Yioop_V9.5_Source_Code_Documentation

Tokenizer
in package

This class has a collection of methods for Dutch locale specific tokenization. In particular, it has a stemmer, .

Tags
author

Charles Bocage

Table of Contents

$no_stem_list  : array<string|int, mixed>
Words we don't want to be stemmed
$removed_e_suffix  : array<string|int, mixed>
boolean that tells the code if the e suffix was removed in step2 or not
$stop_words  : mixed
A list of frequently occurring terms for this locale which should be excluded from certain kinds of queries. This is also used for language detection
segment()  : string
Stub function which could be used for a word segmenter.
stem()  : string
Computes the stem of a Dutch word
step3b()  : string
Search for the longest among the following suffixes, and perform the action indicated.
stopwordsRemover()  : mixed
Removes the stop words from the page (used for Word Cloud generation and language detection)
endsWith()  : bool
Checks to see if a string ends with a certain string
getRIndex()  : int
Get the R index. The R index is the first consonent that follows a vowel after the $start index
isVowel()  : bool
Check that the letter is a vowel
removeAllUmlautAndAcuteAccents()  : string
Remove all umlaut and acute accents that need to be removed.
replace()  : string
Replace a string based on a regex expression
step1()  : string
Define a valid en-ending as a non-vowel, and not gem and remove it
step2()  : string
Delete the suffix e if in R1 and preceded by a non-vowel, and then undouble the ending
step3a()  : string
Delete the letters heid if in R2 and not preceded by a c, and treat an a preceding en like in step 1
step4()  : string
If the words ends CVD, where C is a non-vowel, D is a non-vowel other than I, and V is double a, e, o or u, remove one of the vowels from V (for example, moom -> mon, weed -> wed).
substituteIAndY()  : string
Put initial y, y after a vowel, and i between vowels into upper case.
undouble()  : string
undoubles the end of a string.

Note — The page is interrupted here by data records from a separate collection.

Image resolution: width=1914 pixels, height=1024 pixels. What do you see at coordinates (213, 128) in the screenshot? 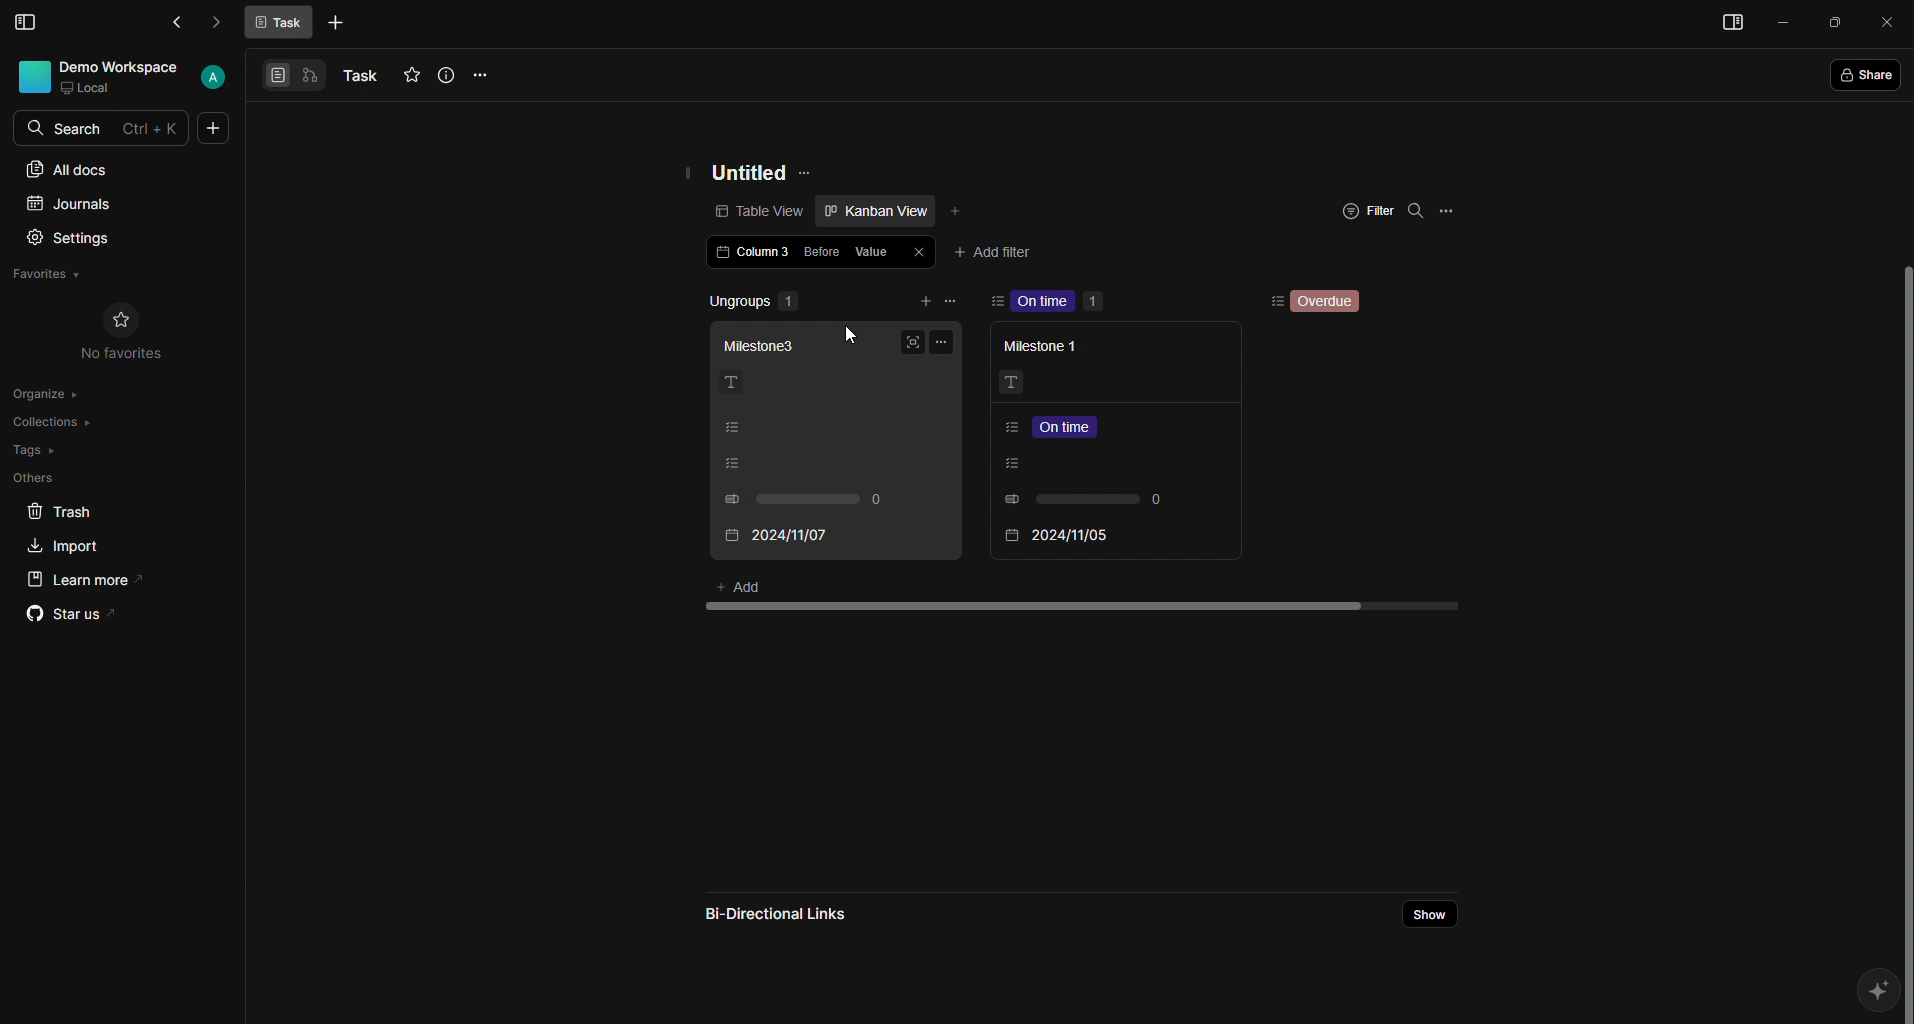
I see `More` at bounding box center [213, 128].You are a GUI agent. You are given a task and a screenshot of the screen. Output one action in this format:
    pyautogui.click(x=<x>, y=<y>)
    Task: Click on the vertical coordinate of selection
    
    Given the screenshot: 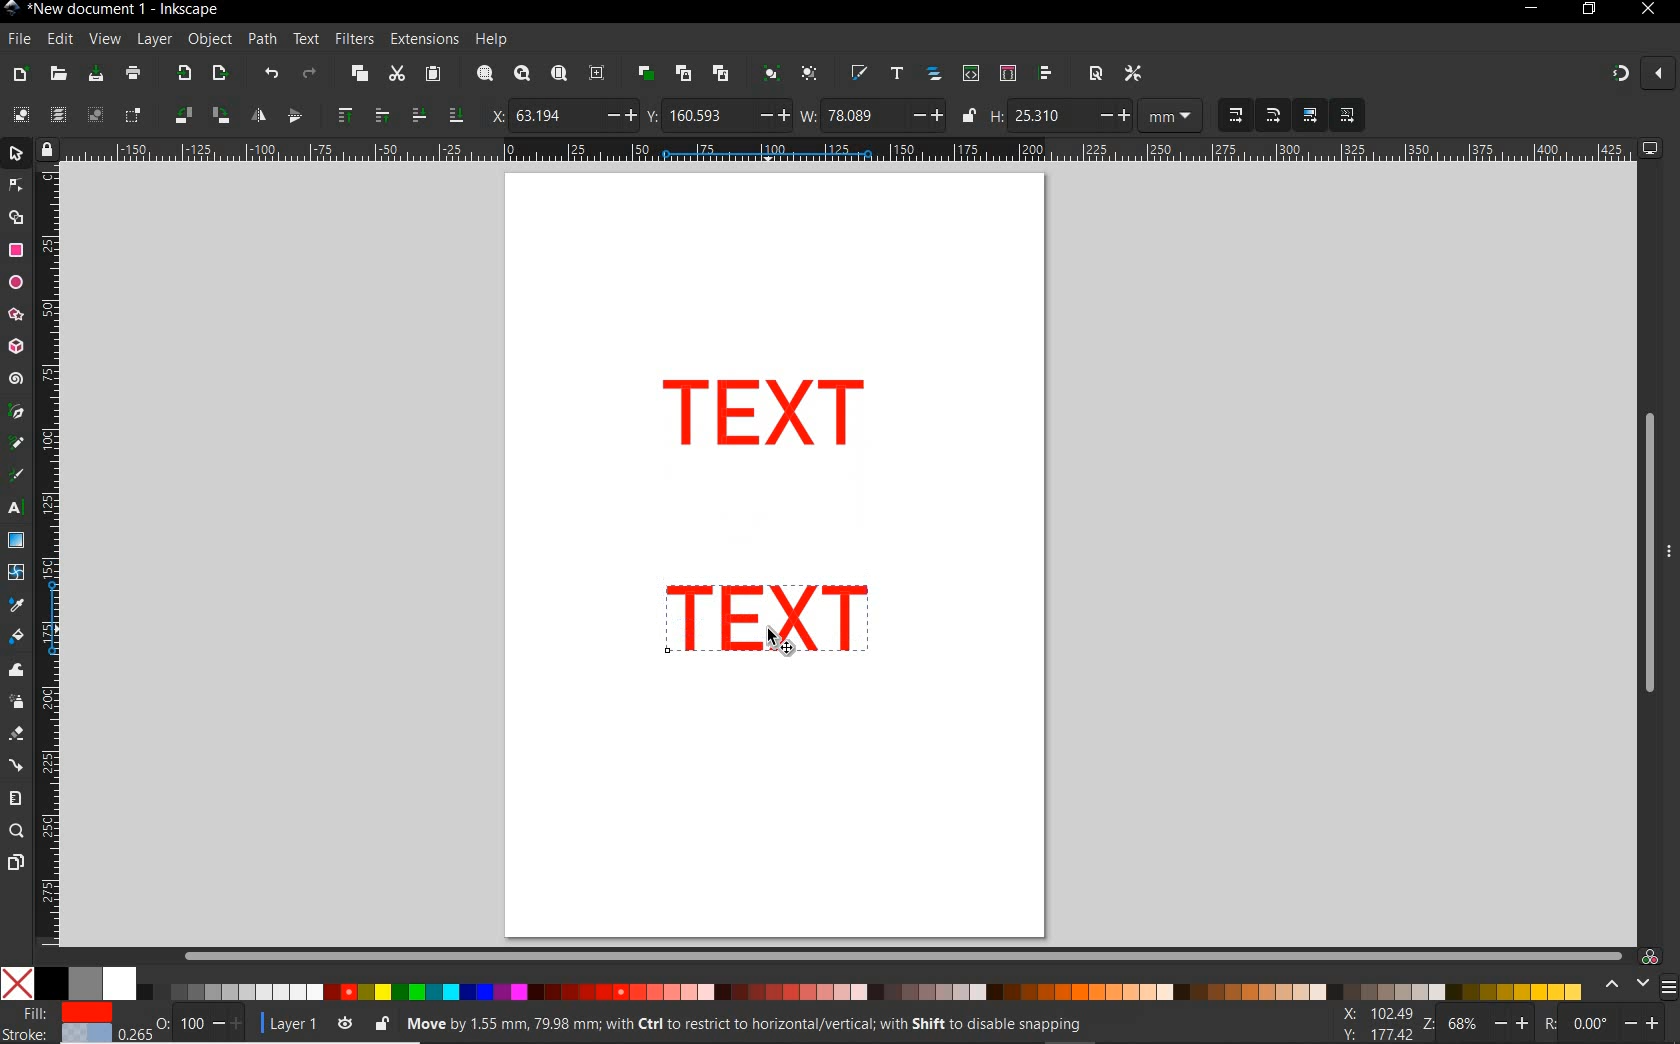 What is the action you would take?
    pyautogui.click(x=717, y=115)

If the string ends in kk, tt, dd remove one of the characters

Properties

$no_stem_list

Words we don't want to be stemmed

public static array<string|int, mixed> $no_stem_list = ["abs", "ahs", "aken", "àlle", "als", "are", "allèen", "ate", "aten", "azen", "bse", "cfce", "curaçao", "dègelijk", "dme", "ede", "eden", "eds", "ehs", "ems", "ene", "epe", "eps", "ers", "eten", "ets", "even", "fme", "gedaçht", "ghe", "gve", "hdpe", "hôte", "hpe", "hse", "ibs", "ics", "ile", "ims", "jònge", "kwe", "ldpe", "lldpe", "lme", "lze", "maitres", "mwe", "nme", "ode", "ogen", "oke", "ole", "ons", "ònze", "open", "ops", "oren", "ors", "oss", "oven", "ows", "pre", "pve", "rhône", "ròme", "rwe", "ske", "sme", "spe", "ste", "the", "tje", "uce", "uden", "uien", "uren", "use", "uwe", "vse", "ype"]

$removed_e_suffix

boolean that tells the code if the e suffix was removed in step2 or not

public static array<string|int, mixed> $removed_e_suffix = false

$stop_words

A list of frequently occurring terms for this locale which should be excluded from certain kinds of queries. This is also used for language detection

public static mixed $stop_words = ['als', 'I', 'zijn', 'dat', 'hij', 'was', 'voor', 'op', 'zijn', 'met', 'ze', 'zijn', 'bij', 'een', 'hebben', 'deze', 'van', 'door', 'heet', 'woord', 'maar', 'wat', 'sommige', 'is', 'het', 'u', 'of', 'had', 'de', 'van', 'aan', 'en', 'een', 'in', 'we', 'kan', 'uit', 'andere', 'waren', 'die', 'doen', 'hun', 'tijd', 'indien', 'zal', 'hoe', 'zei', 'een', 'elk', 'vertellen', 'doet', 'set', 'drie', 'willen', 'lucht', 'goed', 'ook', 'spelen', 'klein', 'end', 'zetten', 'thuis', 'lezen', 'de hand', 'poort', 'grote', 'spell', 'toevoegen', 'zelfs', 'land', 'hier', 'moet', 'grote', 'hoog', 'dergelijke', 'volgen', 'act', 'waarom', 'vragen', 'mannen', 'verandering', 'ging', 'licht', 'soort', 'uitgeschakeld', 'nodig', 'huis', 'afbeelding', 'proberen', 'ons', 'weer', 'dier', 'punt', 'moeder', 'wereld', 'dichtbij', 'bouwen', 'zelf', 'aarde', 'vader']
Tags
array

Methods

segment()

Stub function which could be used for a word segmenter.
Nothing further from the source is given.